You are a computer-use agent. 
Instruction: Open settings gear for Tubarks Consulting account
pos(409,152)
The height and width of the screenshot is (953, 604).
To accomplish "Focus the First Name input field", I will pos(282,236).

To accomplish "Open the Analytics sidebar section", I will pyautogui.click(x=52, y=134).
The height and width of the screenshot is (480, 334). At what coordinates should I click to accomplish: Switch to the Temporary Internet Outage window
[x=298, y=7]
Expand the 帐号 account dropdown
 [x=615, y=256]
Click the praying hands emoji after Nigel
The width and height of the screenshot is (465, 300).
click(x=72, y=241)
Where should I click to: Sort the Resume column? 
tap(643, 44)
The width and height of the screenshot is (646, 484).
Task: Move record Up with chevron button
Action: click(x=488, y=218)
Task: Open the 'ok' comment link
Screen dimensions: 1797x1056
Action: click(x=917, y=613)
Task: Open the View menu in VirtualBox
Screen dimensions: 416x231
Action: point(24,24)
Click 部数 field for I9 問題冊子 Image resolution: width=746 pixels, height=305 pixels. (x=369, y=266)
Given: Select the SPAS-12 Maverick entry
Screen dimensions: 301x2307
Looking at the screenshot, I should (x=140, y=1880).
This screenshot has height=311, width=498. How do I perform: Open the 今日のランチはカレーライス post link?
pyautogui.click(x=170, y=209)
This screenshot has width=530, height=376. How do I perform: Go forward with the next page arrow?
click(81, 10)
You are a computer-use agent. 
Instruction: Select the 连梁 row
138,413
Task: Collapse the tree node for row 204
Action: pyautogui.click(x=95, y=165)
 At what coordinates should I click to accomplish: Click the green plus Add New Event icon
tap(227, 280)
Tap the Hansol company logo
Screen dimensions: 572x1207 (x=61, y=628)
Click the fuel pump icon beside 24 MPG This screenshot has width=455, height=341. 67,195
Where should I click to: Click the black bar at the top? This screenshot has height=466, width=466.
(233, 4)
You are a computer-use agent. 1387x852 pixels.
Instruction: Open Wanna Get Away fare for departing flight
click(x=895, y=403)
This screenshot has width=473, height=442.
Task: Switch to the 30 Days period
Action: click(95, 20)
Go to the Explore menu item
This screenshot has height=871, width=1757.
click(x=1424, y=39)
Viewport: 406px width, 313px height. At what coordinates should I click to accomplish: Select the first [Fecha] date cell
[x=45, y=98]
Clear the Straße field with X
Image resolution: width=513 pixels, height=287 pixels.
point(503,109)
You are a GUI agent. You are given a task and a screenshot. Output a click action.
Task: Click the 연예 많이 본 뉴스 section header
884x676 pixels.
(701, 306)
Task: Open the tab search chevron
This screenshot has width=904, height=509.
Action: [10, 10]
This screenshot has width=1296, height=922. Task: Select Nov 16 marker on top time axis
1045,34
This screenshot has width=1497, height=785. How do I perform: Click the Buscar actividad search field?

[EXERCISE INSTRUCTIONS] Every record must be returned exactly.

[ANSWER FOR THE TASK]
You are a computer-use agent. 
Instruction: Open settings gear for Tubarks Consulting account
pos(409,152)
The height and width of the screenshot is (953, 604).
To accomplish "Focus the First Name input field", I will pos(282,236).

To accomplish "Open the Analytics sidebar section", I will pyautogui.click(x=52, y=134).
The height and width of the screenshot is (480, 334). At what coordinates should I click to accomplish: Switch to the Temporary Internet Outage window
[x=298, y=7]
Expand the 帐号 account dropdown
 [x=615, y=256]
Click the praying hands emoji after Nigel
The width and height of the screenshot is (465, 300).
click(x=72, y=241)
Where should I click to: Sort the Resume column? 
tap(643, 44)
The width and height of the screenshot is (646, 484).
Task: Move record Up with chevron button
Action: click(x=488, y=218)
Task: Open the 'ok' comment link
Screen dimensions: 1797x1056
Action: click(x=917, y=613)
Task: Open the View menu in VirtualBox
Screen dimensions: 416x231
Action: point(24,24)
Click 部数 field for I9 問題冊子 Image resolution: width=746 pixels, height=305 pixels. (x=369, y=266)
Given: Select the SPAS-12 Maverick entry
Screen dimensions: 301x2307
Looking at the screenshot, I should (x=140, y=1880).
This screenshot has height=311, width=498. How do I perform: Open the 今日のランチはカレーライス post link?
pyautogui.click(x=170, y=209)
This screenshot has width=530, height=376. How do I perform: Go forward with the next page arrow?
click(81, 10)
You are a computer-use agent. 
Instruction: Select the 连梁 row
138,413
Task: Collapse the tree node for row 204
Action: pyautogui.click(x=95, y=165)
 At what coordinates should I click to accomplish: Click the green plus Add New Event icon
tap(227, 280)
Tap the Hansol company logo
Screen dimensions: 572x1207 (x=61, y=628)
Click the fuel pump icon beside 24 MPG This screenshot has width=455, height=341. 67,195
Where should I click to: Click the black bar at the top? This screenshot has height=466, width=466.
(233, 4)
You are a computer-use agent. 1387x852 pixels.
Instruction: Open Wanna Get Away fare for departing flight
click(x=895, y=403)
This screenshot has width=473, height=442.
Task: Switch to the 30 Days period
Action: click(95, 20)
Go to the Explore menu item
This screenshot has height=871, width=1757.
click(x=1424, y=39)
Viewport: 406px width, 313px height. At what coordinates should I click to accomplish: Select the first [Fecha] date cell
[x=45, y=98]
Clear the Straße field with X
Image resolution: width=513 pixels, height=287 pixels.
point(503,109)
You are a GUI agent. You are given a task and a screenshot. Output a click action.
Task: Click the 연예 많이 본 뉴스 section header
884x676 pixels.
(701, 306)
Task: Open the tab search chevron
This screenshot has width=904, height=509.
Action: [10, 10]
This screenshot has width=1296, height=922. Task: Select Nov 16 marker on top time axis
1045,34
This screenshot has width=1497, height=785. How do I perform: Click the Buscar actividad search field?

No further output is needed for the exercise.